A friend is planning for his schola to sing an EF Missa Cantata for Corpus Christi including the sequence (Lauda Sion) and the question came up about whether the sequence was ever shortened in the EF form as it commonly is for NO (just vss 21 to the end -- Ecce panis).
I don't have much experience with EF, unfortunately, so would be very grateful for help on this.
Janet, we sang the shortened form last year, with the priest's permission, but this year we will be singing the entire thing. I made it easier for the schola, I hope, but going over the cadence in each verse to show how it comes to a similar conclusion almost every time.

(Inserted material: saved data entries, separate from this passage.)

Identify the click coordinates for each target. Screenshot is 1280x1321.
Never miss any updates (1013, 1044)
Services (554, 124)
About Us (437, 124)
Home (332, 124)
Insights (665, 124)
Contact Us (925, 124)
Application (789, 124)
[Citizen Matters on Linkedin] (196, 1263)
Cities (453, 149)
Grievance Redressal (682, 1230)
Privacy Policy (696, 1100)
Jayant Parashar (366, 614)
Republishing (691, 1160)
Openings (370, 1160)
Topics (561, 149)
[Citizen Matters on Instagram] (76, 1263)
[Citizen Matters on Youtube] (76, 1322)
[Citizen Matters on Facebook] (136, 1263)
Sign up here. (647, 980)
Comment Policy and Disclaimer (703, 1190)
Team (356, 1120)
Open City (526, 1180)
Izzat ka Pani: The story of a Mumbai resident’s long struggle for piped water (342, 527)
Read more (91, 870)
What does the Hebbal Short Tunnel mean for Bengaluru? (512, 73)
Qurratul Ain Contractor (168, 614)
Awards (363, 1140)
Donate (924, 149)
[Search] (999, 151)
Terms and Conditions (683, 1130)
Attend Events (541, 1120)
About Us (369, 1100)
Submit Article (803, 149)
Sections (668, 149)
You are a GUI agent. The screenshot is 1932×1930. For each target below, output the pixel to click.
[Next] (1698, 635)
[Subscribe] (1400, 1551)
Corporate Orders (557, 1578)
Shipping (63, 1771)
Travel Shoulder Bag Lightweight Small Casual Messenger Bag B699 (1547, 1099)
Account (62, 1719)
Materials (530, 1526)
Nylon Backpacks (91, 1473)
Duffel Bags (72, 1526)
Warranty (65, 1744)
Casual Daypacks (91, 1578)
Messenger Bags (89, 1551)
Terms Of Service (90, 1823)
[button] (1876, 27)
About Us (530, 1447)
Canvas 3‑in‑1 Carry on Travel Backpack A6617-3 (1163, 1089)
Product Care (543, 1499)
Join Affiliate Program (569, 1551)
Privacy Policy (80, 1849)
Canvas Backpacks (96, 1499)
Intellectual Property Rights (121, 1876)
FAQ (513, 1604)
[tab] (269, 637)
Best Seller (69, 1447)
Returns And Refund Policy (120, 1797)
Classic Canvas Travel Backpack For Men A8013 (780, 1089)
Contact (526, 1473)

As an aside, the first time Wendy and I went to visit Dr. Mahrt's church for Sunday Mass was Corpus Christi, and we got to hear them sing the entire thing for a Latin OF Mass.
I forwarded your answer on to him... they haven't sung an EF Mass for Corpus Christi in previous years, so there is already a lot to learn, I think. My little schola has added the Factus est Communion proper for this year... it is especially nice.
Shortening the sequence at mass could very well be an OF innovation, but Ecce panis seems to have been in circulation by itself long before, though I dont really know in what contexts. Dupré's setting is useful as an intonation, btw. Stand alone settings of Bone pastor are even more plentiful: http://www.preces-latinae.org/thesaurus/Euch/BonePastor.html
Yes, there are separate settings of the final stanzas, which might be used in other contexts: but when Lauda Sion is sung as the Sequence of the Mass in the EF, it is to be sung in its entirety. I guess it was the existence of such settings that gave Bugnini's Consilium in the 1960's the idea to allow singing only the final part of the Sequence in the OF.
davlerio, you were correct. I checked, and last year we sang the entire sequence for the EF according to a psalm tone. This year, we're doing the real thing!